Systems/Periods: Generally 30 million to 80 million years long, though the current Quaternary began just 2.58 million years ago.
Series/Epochs: About 13 million to 35 million years long.
Stages/Ages: The smallest of the units, they last 2 million to 10 million years. Paleontologists and other researchers using chronostratigraphy, or its twin, geochronology, typically report results based on stage (or age) rather than a larger unit.
A Rocky Start
In the 19th century, early geologists went on a naming spree, labeling rock formations including strata. With similar enthusiasm, they started arguing about them. Several early attempts at standardizing the names failed. It wasn’t until the 1960s that the International Union of Geological Sciences created a system and nomenclature that everyone could, more or less, agree on.
The current system organizes geologic time into five kinds of units, nested like Russian dolls. Think of it as the deep time version of a month being broken down into seconds, minutes, hours, days and weeks. Despite this orderly hierarchy, some confusion remains for the non-scientist. Because the system evolved from using both relative and absolute dating methods, there are two coexisting names for each type of unit. You may see, for example, the Cretaceous called either a system (the chronostratigraphic unit, emphasizing the position of rock strata relative to each other) or a period (the geochronologic unit, emphasizing the actual, or absolute, age of the rock). Either way, the Cretaceous began 145 million years ago and ended, along with all dinosaurs except birds, 66 million years ago.
Divide and Conquer?
Boundaries between units are determined by events such as changes in the fossil record, polarity reversals in Earth’s magnetic field, significant climate shifts or large global deposits of a particular mineral or type of rock. The Carboniferous of 300 million to 360 million years ago, for example, got its name from massive coal deposits that formed during its span across much of the world.
What’s in a Name?
Chronostratigraphy and closely related disciplines have been evolving for more than 200 years, so perhaps it’s no surprise that the names of units are a mishmash of the scientific and the sentimental, the practical and the poetic.
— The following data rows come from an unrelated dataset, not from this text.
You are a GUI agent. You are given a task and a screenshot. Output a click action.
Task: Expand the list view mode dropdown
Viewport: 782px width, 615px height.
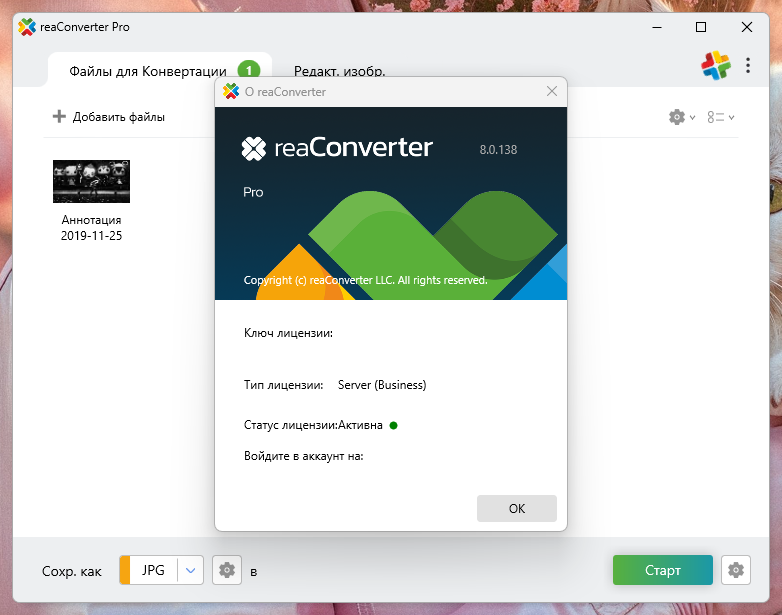(720, 117)

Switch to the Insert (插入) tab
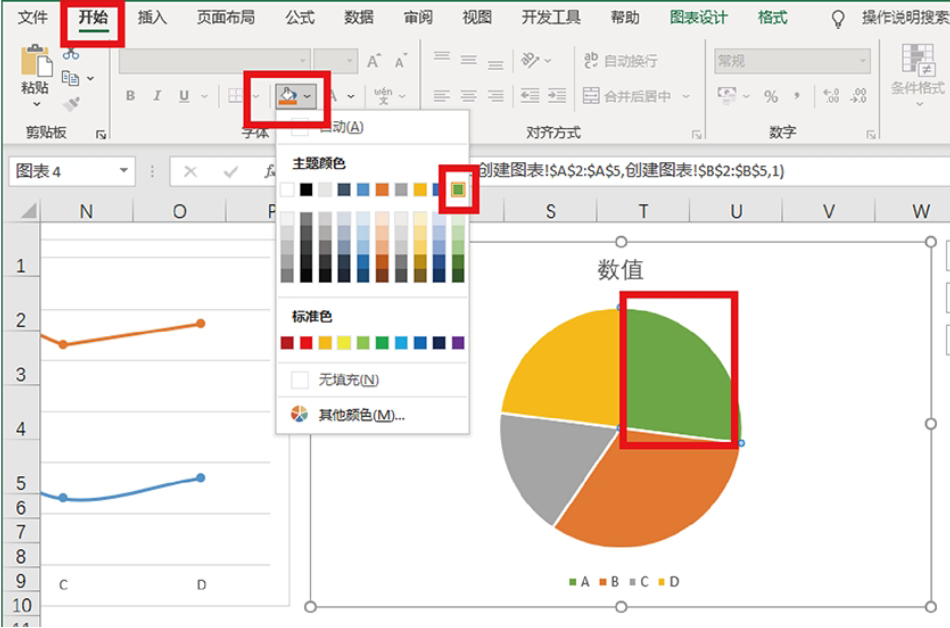pos(152,18)
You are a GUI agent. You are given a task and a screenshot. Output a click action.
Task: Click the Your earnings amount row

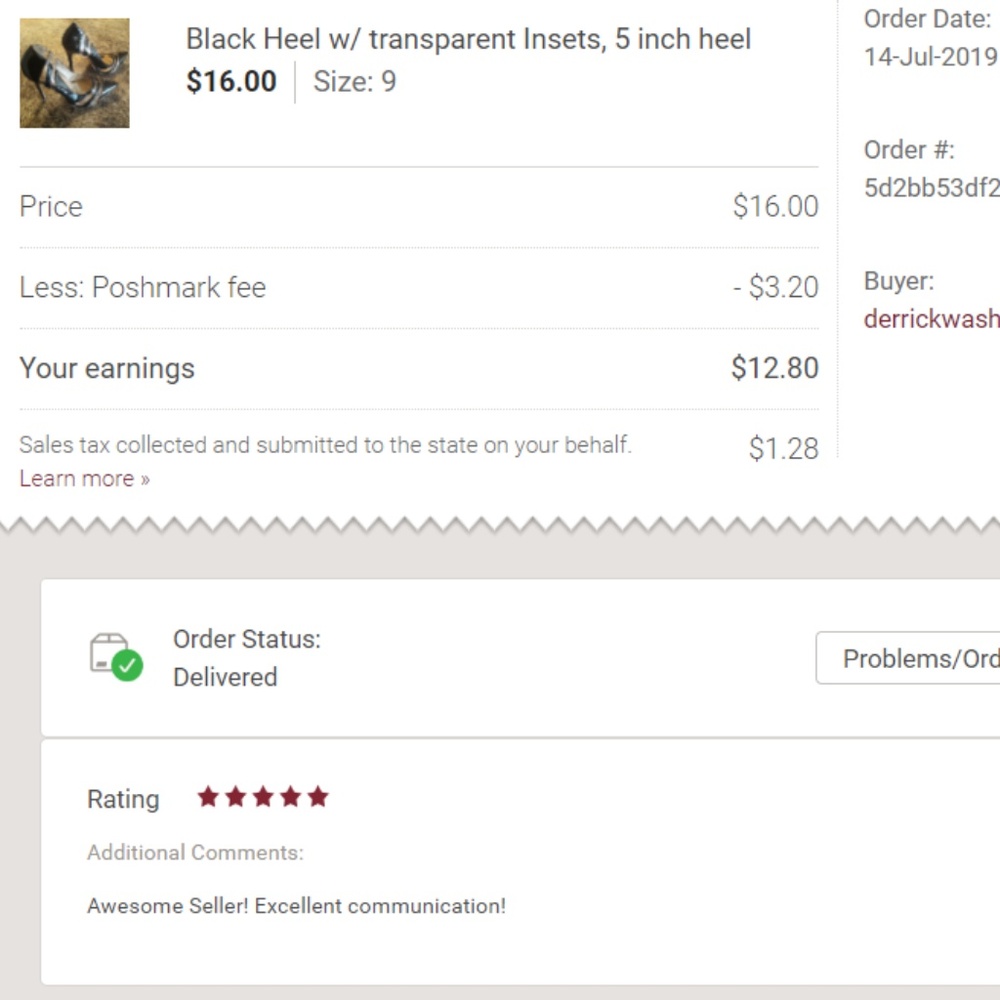(420, 368)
Geographic: Many units are named for the geographic location where rocks and fossils of that age were first recorded, such as the Permian (Perm, a Russian city about 700 miles east of Moscow) and the Jurassic (after the Jura Mountains of France and Switzerland).
Historical: In the mid-19th century, European geologists often borrowed the names of ancient peoples, such as the Silurian and Ordovician, after two ancient tribes of Wales. Or they’d take inspiration from ancient towns, such as the Zanclean, honoring the pre-Roman name of what’s now the Italian city of Messina.
Sequential: Some periods (or systems) of the Paleozoic, including the Devonian, are simply divided into upper, middle and lower epochs (or series).
Geological: Similar to the Carboniferous, the Cretaceous is named for global deposits of creta (Latin for “chalk”). The origins of the Triassic’s name reflect a distinctive trilayer of rocks first found in northern Europe.
Environmental: The Cryogenian, about 635 million to 720 million years ago, reflects the “snowball” state of Earth during prolonged ice ages.
Alternate: While the International Commission on Stratigraphy recognizes one global name for each unit, a number of regional differences persist, usually for recent ages, which have yielded the most detailed data. For example, within the Quaternary, our current period, the age before the Holocene is known as the Devensian in the United Kingdom, the Weichselian in much of northwestern Europe, and the Wisconsinan in the U.S.